Begriffe mit rechtspopulistischem Charakter:

  • "Freiheit, Heimat, Identität" - diese drei Begriffe werden von rechten Parteien im politischen Kontext fast inflationär verwendet.
  • "System-/Altparteien" - ein klarer Nazi-Begriff, der zu Zeiten des Zweiten Weltkriegs von den Nazis benutzt wurde, um Parteien ein System, eine Agenda zu unterstellen. Wieder: Wir gegen die.
  • "Remigration" - eigentlich ein wissenschaftlicher Begriff, der das Ende einer Migration, meist einer einzelnen Person, bezeichnet. Zum Unwort des Jahres 2023 wurde er gewählt, weil Rechtsextreme ihn zum Euphemismus für Vertreibung und Abschiebung gemacht haben.
  • "Abendland und Morgenland" - veraltete Bezeichnungen für die kulturell christlich geprägten "westlichen Länder" und die islamisch geprägten "östlichen Länder". Populist:innen maßen hier oft eine kulturelle Unvereinbarkeit an.

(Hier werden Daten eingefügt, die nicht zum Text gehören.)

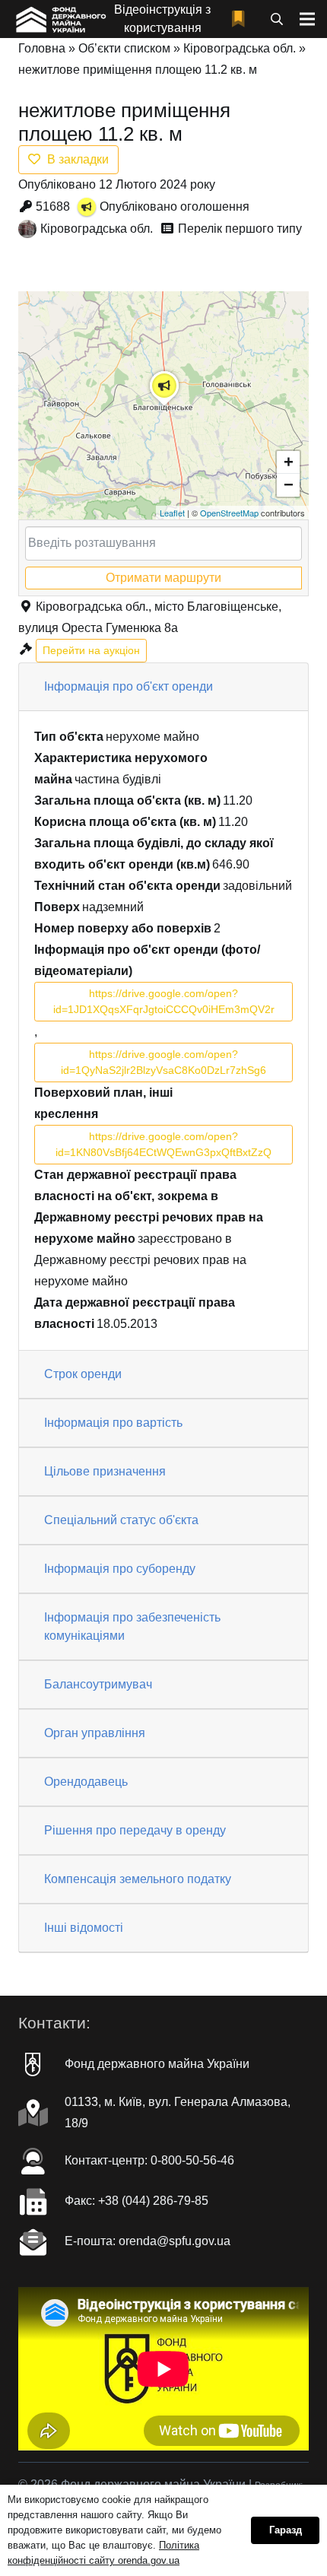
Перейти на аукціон (91, 650)
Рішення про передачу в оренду (135, 1830)
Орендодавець (86, 1781)
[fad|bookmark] (242, 19)
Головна (41, 48)
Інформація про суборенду (119, 1568)
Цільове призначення (105, 1471)
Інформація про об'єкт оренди (128, 686)
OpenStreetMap (229, 513)
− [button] (289, 484)
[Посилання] (59, 19)
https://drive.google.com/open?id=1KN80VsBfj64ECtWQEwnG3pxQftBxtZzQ (163, 1144)
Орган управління (94, 1732)
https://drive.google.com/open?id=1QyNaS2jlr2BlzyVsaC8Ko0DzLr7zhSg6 (163, 1062)
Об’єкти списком (124, 48)
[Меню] (307, 19)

  • "Great Exchange / Der große Austausch" - eine auf den französischen Schriftsteller Renaud Camus (nicht Albert Camus!) zurückgehende Verschwörungstheorie, nach der "linke Eliten und Politiker:innen" die einheitliche Bevölkerung durch nicht-weiße Migrant:innen ersetzen wollen. 
  • "Selbstabschaffung" - ein vom ehemaligen SPD-Politiker Thilo Sarrazin geprägter Kampfbegriff, der "westlichen Ländern" wie Deutschland vorwirft, ihre eigene Kultur zugunsten von "Multi-Kulti" zu begraben.

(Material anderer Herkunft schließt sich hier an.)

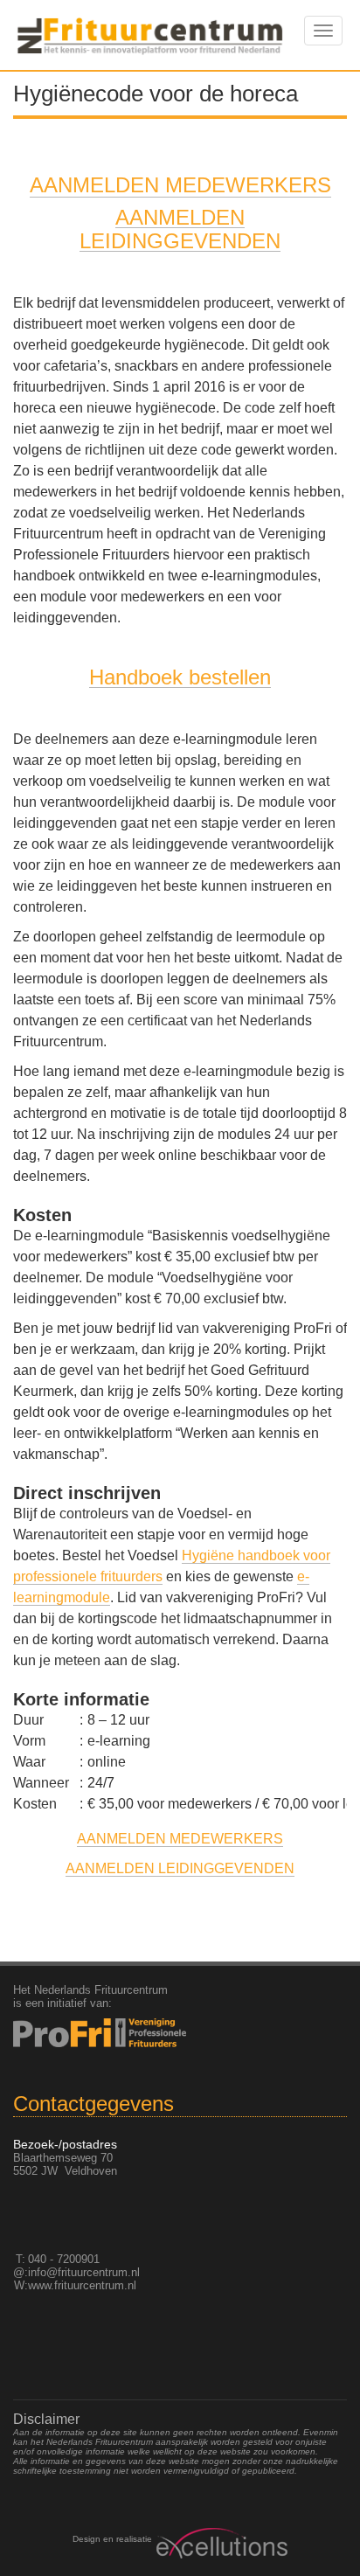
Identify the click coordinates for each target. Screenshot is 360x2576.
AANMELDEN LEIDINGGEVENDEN (180, 1868)
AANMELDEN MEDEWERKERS (180, 185)
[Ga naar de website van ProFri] (180, 2032)
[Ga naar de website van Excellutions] (219, 2543)
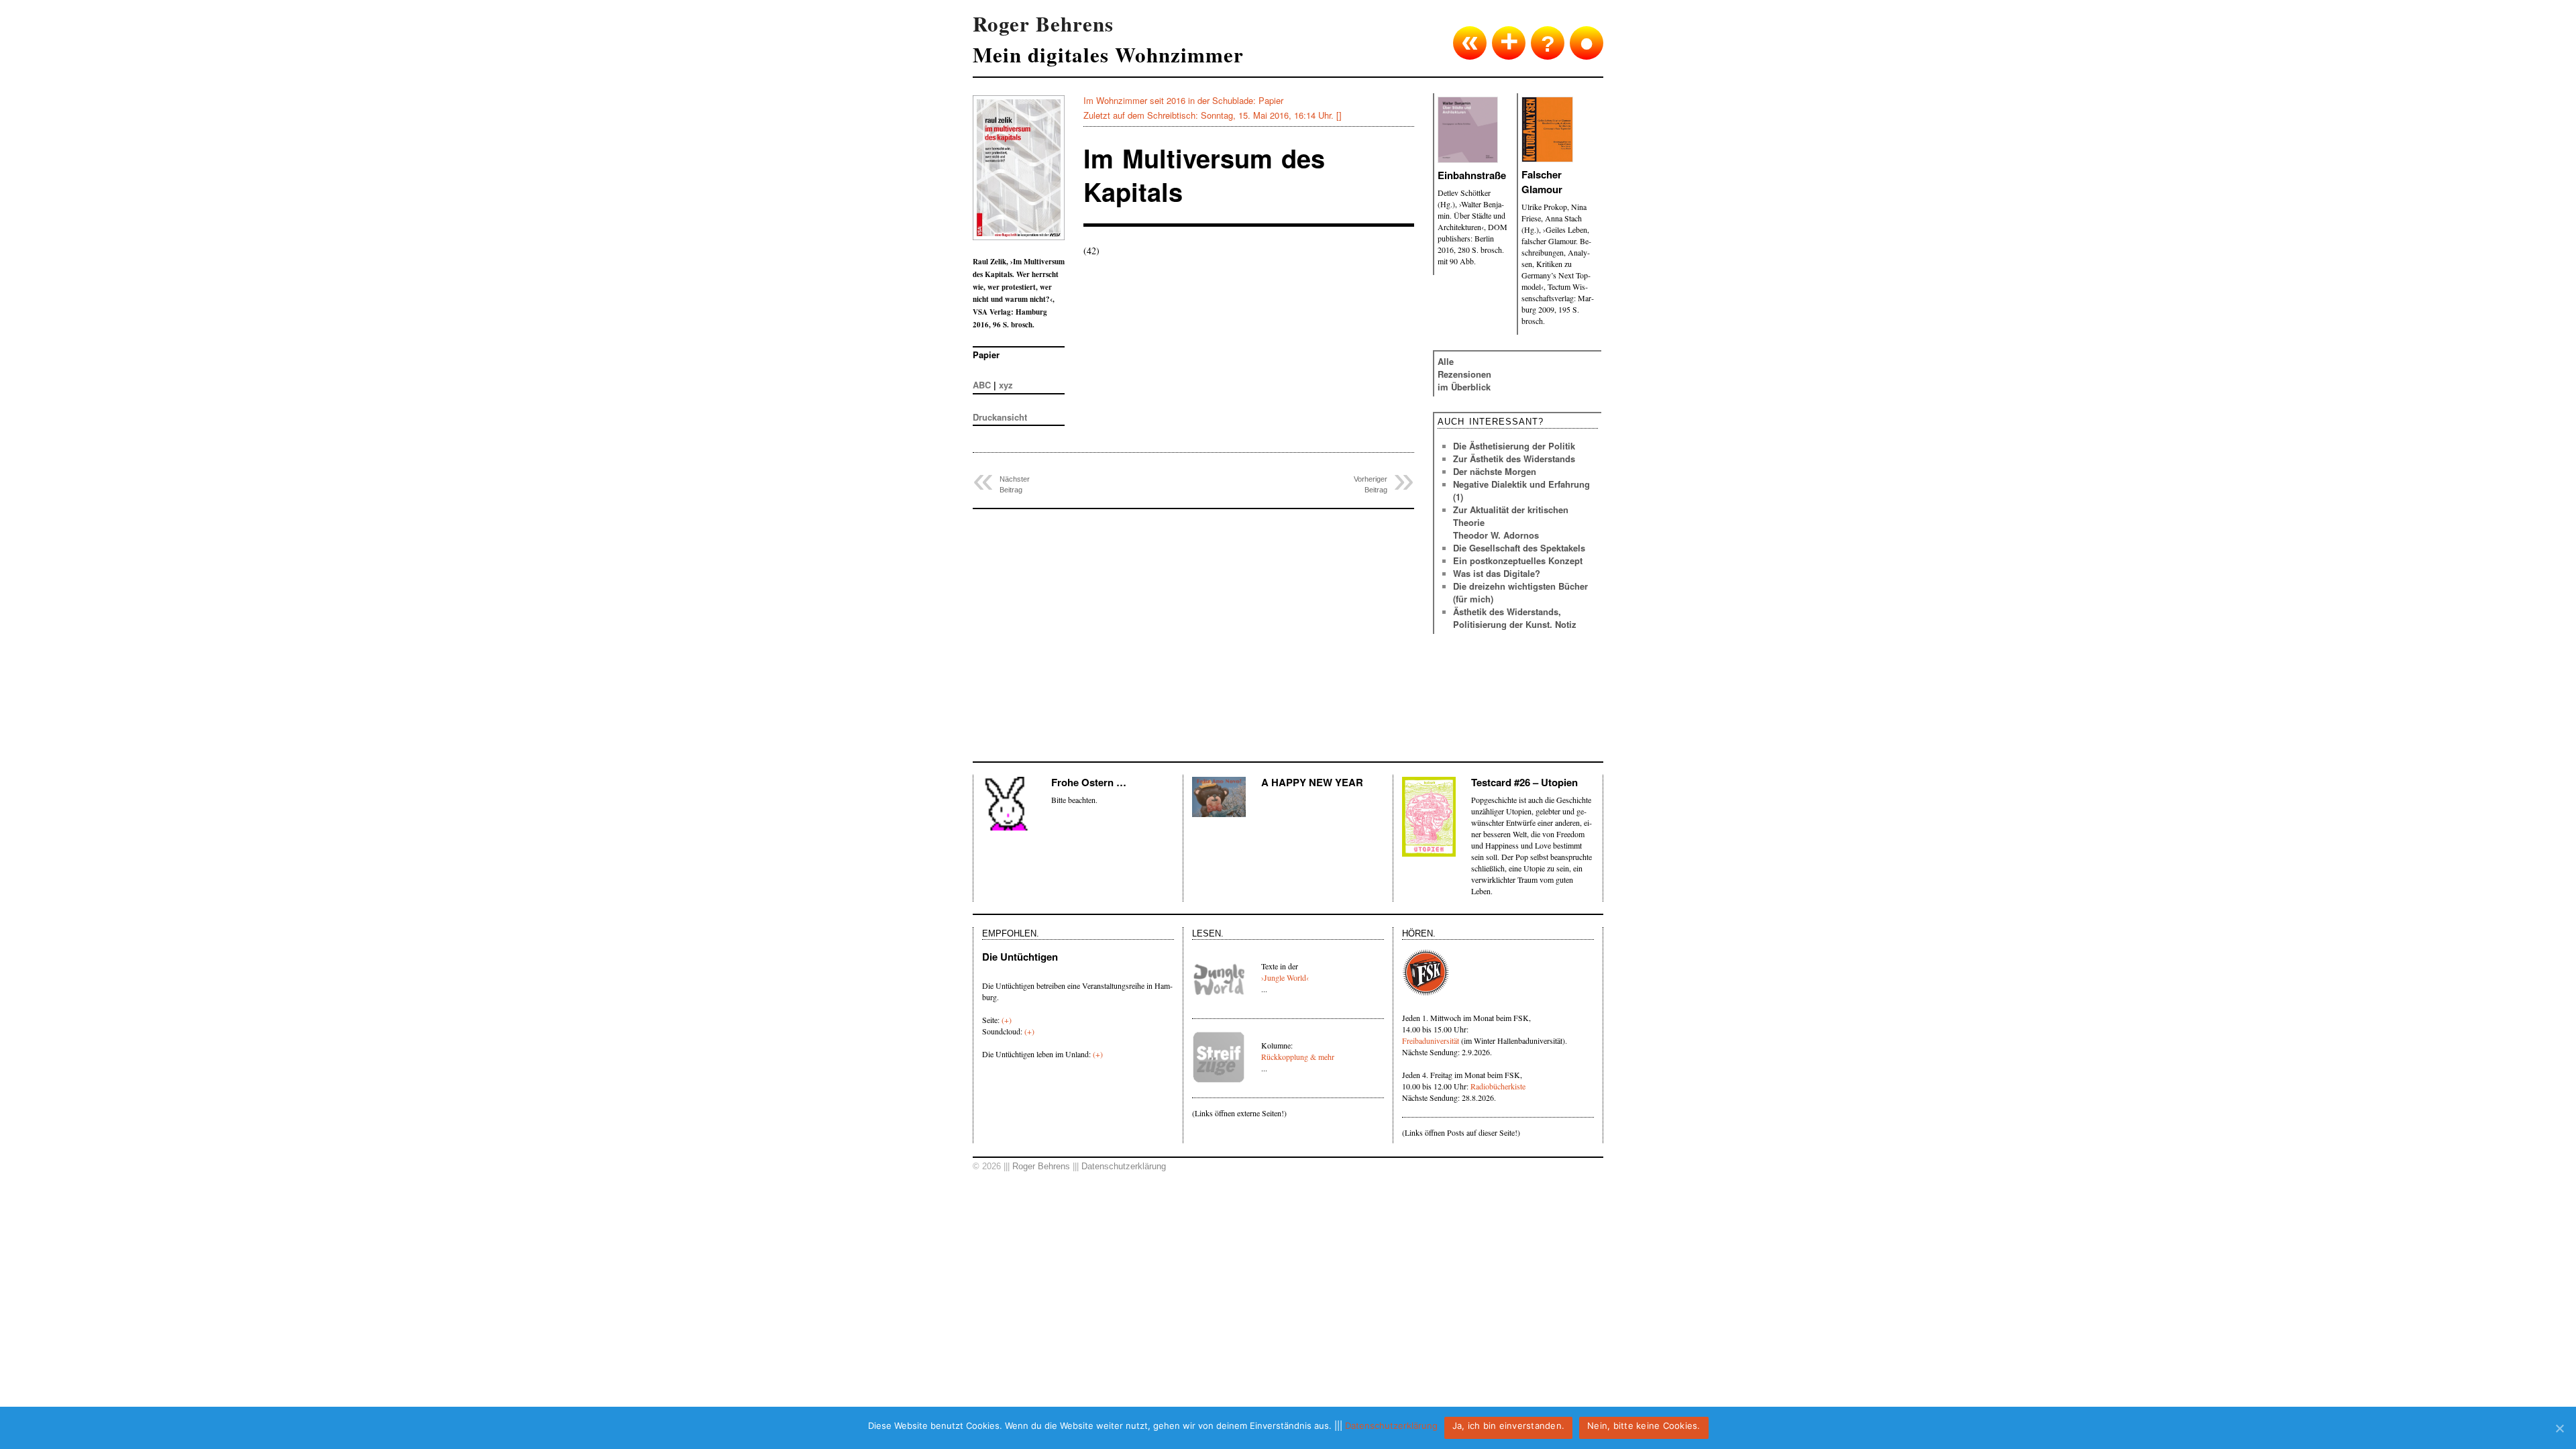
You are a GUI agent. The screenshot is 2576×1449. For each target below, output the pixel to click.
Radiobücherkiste (1497, 1086)
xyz (1006, 384)
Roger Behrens (1041, 1166)
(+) (1007, 1019)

  • "Klimahysterie" - ein gezielt gewählter Begriff, um Menschen zu diffamieren, die vor den sichtbaren Folgen des Klimawandels warnen.
  • "George Soros" - ein Milliardär und Philanthrop jüdischer Herkunft, der nicht zuletzt durch die antisemitischen Äußerungen des rechtsgerichteten ungarischen Ministerpräsidenten den globalen Rechtspopulisten ein Dorn im Auge ist.
  • "Kulturmarxismus" - im Zusammenhang mit "Politischer Korrektheit" eines der Schlagworte, die Liberalismus, Gleichstellungspolitik und Kulturvielfalt verunglimpfen sollen.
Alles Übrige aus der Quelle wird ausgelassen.